• [Extracto de página]:
El parque Celso Daniel exhuma sabor japonés. Varios ancianos practican Gateball, un deporte parecido al golf, inventado en Japón para que todas las edades lo pudiesen practicar. El dohyō de arena luce una cara espléndida. Tiene un techo metálico para protegerlo. Una docena de atletas, la mayoría niños, esperan ansiosos la llegada de Taka. Munewo hatte, mewotojite, mokuso. Las palabras del gurú Taka marcan el inicio. Estiramientos, movimientos de piernas, choques, bromas. Empiezan los combates. Everton se muestra especialmente activo. Luciana Montgomery, la novia de Taka, enseña sus garras: unas extremadamente piernas fuertes. Al fondo del dohyō, el horizonte gris-industrial de Santo André: fábricas, autopistas, edificios carcomidos. Muy cerca del ring, varios jóvenes sudan en un animado campo de fútbol. 

***

Mario Junzi, un septuagenario delgado, observa el entrenamiento sentado en una silla. Su padre, que llegó a Brasil en 1928, le transmitió una cultura japonesa intacta. Y una gran pasión por el sumo. “Hace treinta años la tradición era grande. Había sesenta personas viendo cada entrenamiento. El sumo ha perdido  fuerza”, afirma Mario. Mauricio Kenhiti, un ingeniero de 42 años residente en Santo André, se une a la conversación. “El problema – añade Mauricio – es que sigue habiendo discriminación. Ninguna institución apoya el sumo. Casi no aparece en la televisión. Cuando lo hace, es con desprecio. ¿No recuerdas, Mario, aquel anuncio en el que aparecía un gordo que luchaba sumo en un anuncio y se reían de él?”. Mario, encorvado en su silla, saca a relucir la xenofobia histórica con la que se encontró el pueblo japonés en Brasil.

• [Tarea 1]: Reescribe el pasaje del texto sobre el sumo en Brasil que empieza en las palabras "Mario Junzi, un" y acaba después de "japonés en Brasil.", sustituyendo "septuagenario" por "octogenario".
• [Tarea 2]: Según el texto sobre el sumo en Brasil, ¿en qué año llegó a Brasil el padre de Mario Junzi?
• [Tarea 3]: Prolonga el texto sobre el sumo en Brasil a partir de su última frase.

• [Entradas de datos almacenados]:
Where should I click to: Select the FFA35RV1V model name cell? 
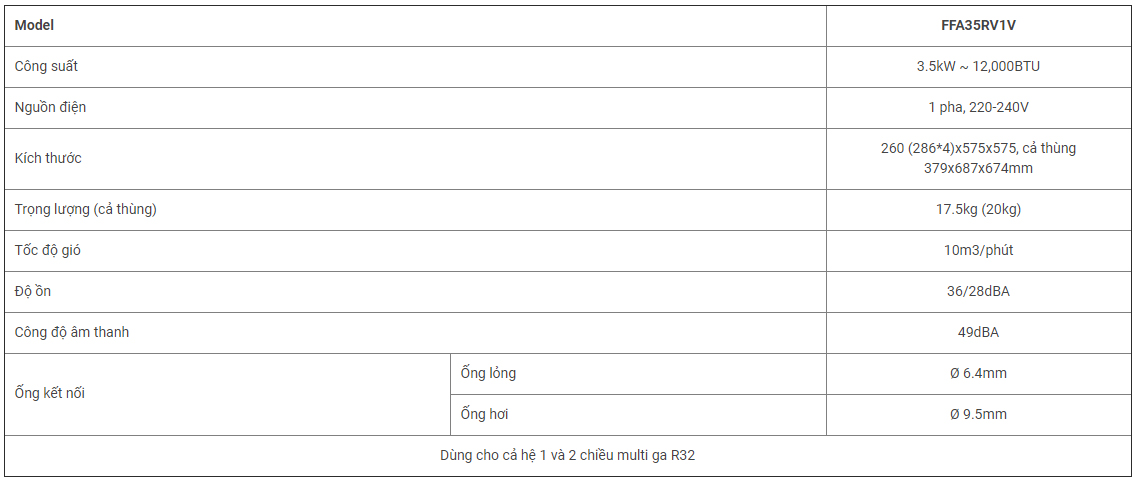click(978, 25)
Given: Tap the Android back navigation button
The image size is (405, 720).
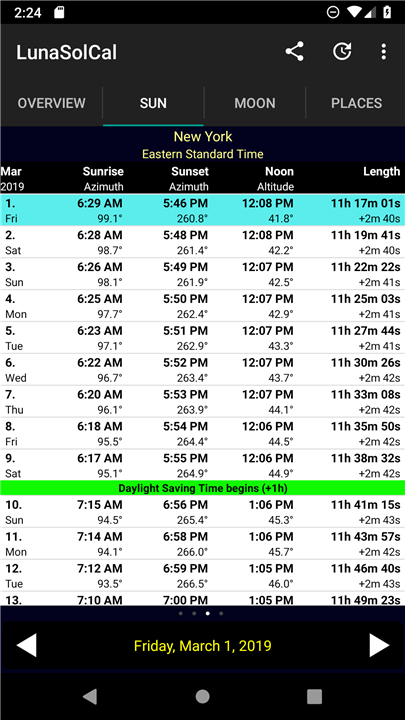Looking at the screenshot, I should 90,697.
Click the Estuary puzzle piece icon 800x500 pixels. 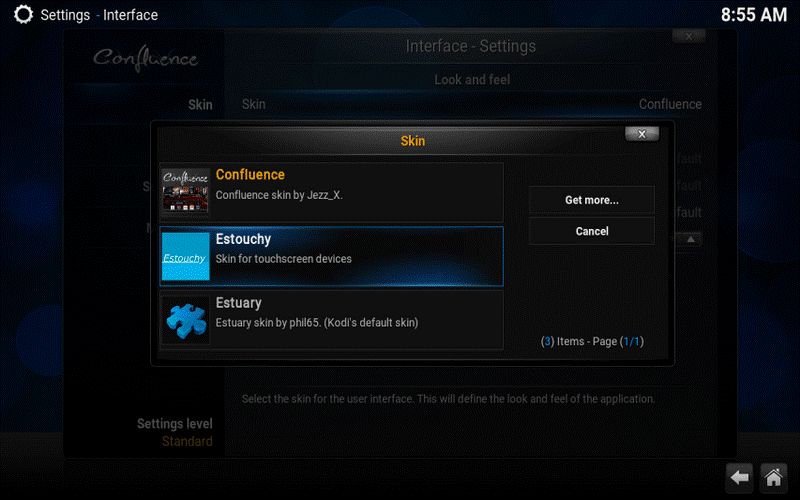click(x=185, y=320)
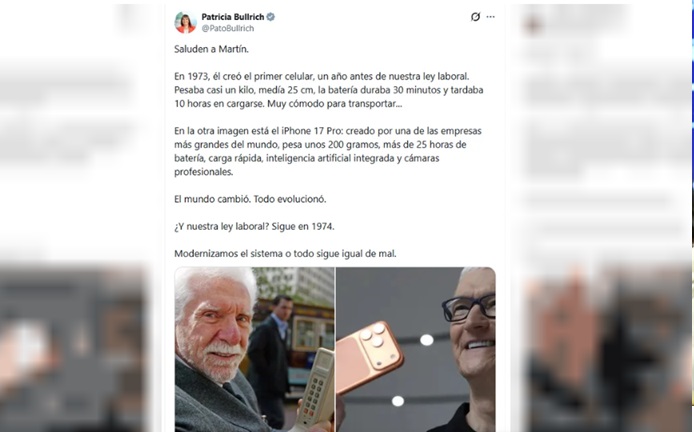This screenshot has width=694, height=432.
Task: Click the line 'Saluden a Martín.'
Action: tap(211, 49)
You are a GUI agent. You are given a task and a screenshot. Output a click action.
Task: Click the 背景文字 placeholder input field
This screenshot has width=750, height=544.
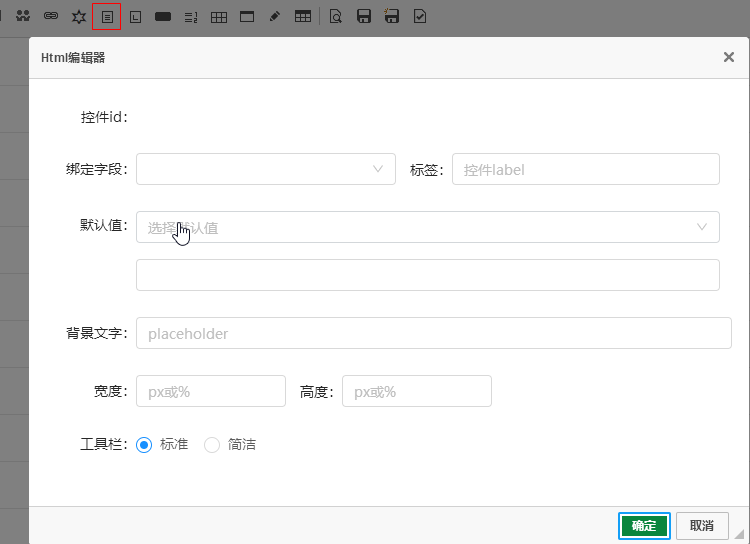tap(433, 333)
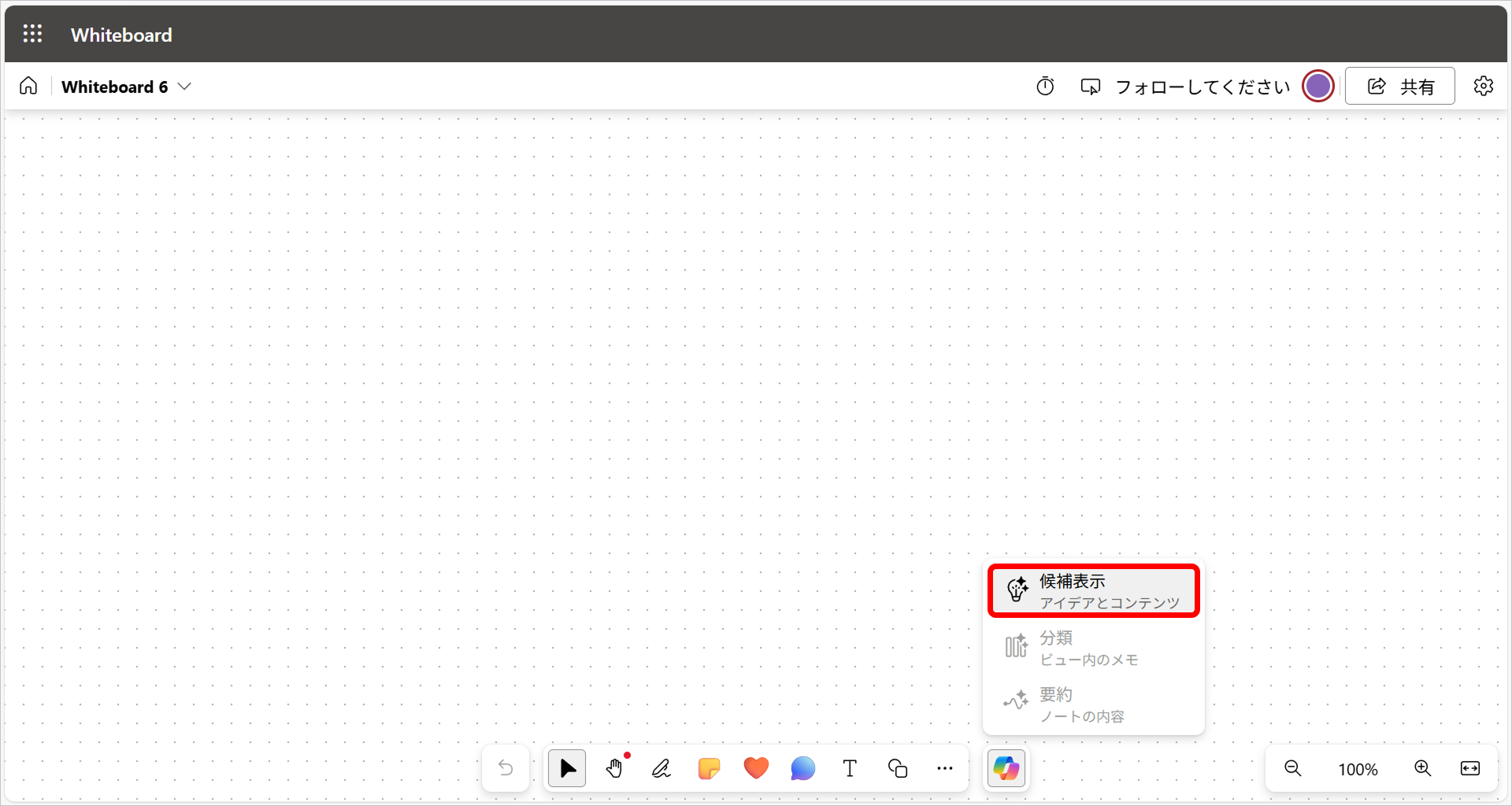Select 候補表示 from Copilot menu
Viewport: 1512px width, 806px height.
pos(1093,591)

• [Respuesta esperada 1]:
Mario Junzi, un octogenario delgado, observa el entrenamiento sentado en una silla. Su padre, que llegó a Brasil en 1928, le transmitió una cultura japonesa intacta. Y una gran pasión por el sumo. “Hace treinta años la tradición era grande. Había sesenta personas viendo cada entrenamiento. El sumo ha perdido  fuerza”, afirma Mario. Mauricio Kenhiti, un ingeniero de 42 años residente en Santo André, se une a la conversación. “El problema – añade Mauricio – es que sigue habiendo discriminación. Ninguna institución apoya el sumo. Casi no aparece en la televisión. Cuando lo hace, es con desprecio. ¿No recuerdas, Mario, aquel anuncio en el que aparecía un gordo que luchaba sumo en un anuncio y se reían de él?”. Mario, encorvado en su silla, saca a relucir la xenofobia histórica con la que se encontró el pueblo japonés en Brasil.

• [Respuesta esperada 2]: En 1928.

• [Respuesta esperada 3]:
El médico carioca Miguel Couto, que introdujo en 1933 una tesis pseudocientífica que demostraba la superioridad de la raza blanca, llegó a pedir al congreso el fin de la inmigración de los “degenerados aborígenes nipones”. Getúlio Vargas, padre del populismo-nacionalismo made in Brasil, prohibió en 1938 a los extranjeros, entre otras cosas, hablar lenguas diferentes al portugués en público, formar cualquier tipo de asociación o la publicación de periódicos en idiomas foráneos. La II Guerra Mundial, en la que Brasil luchaba con los aliados frente a Japón, endureció la persecución del pueblo nipón. Sus bienes fueron confiscados. Se cerraron doscientas escuelas japonesas. Los japoneses sólo podían circular por Brasil con salvoconducto. “Nuestra cultura pasó a ser casi clandestina”, lamenta Mario Junzi. Tras la persecución de la II Guerra Mundial, la situación se normalizó. En los años setenta, el sumo gozaba de un excelente vigor. “Mario fue campeón brasileño en 1974, ¡que te cuente!”, anima Mauricio Kenhiti. Mario se limita a sonreír. A contemplar el entrenamiento de Taka y sus secuaces como si fuese un cuadro.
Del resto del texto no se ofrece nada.